> _Given records_
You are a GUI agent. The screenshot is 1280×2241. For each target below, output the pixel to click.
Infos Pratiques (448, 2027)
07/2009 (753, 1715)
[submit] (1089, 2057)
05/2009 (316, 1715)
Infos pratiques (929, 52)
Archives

> _Description of the task_
Rewrite all the lines above, substituting "item" for "target" and keeping everything else identical.

> _Response to the exercise_
You are a GUI agent. The screenshot is 1280×2241. For each item below, output the pixel to click.
Infos Pratiques (448, 2027)
07/2009 (753, 1715)
[submit] (1089, 2057)
05/2009 (316, 1715)
Infos pratiques (929, 52)
Archives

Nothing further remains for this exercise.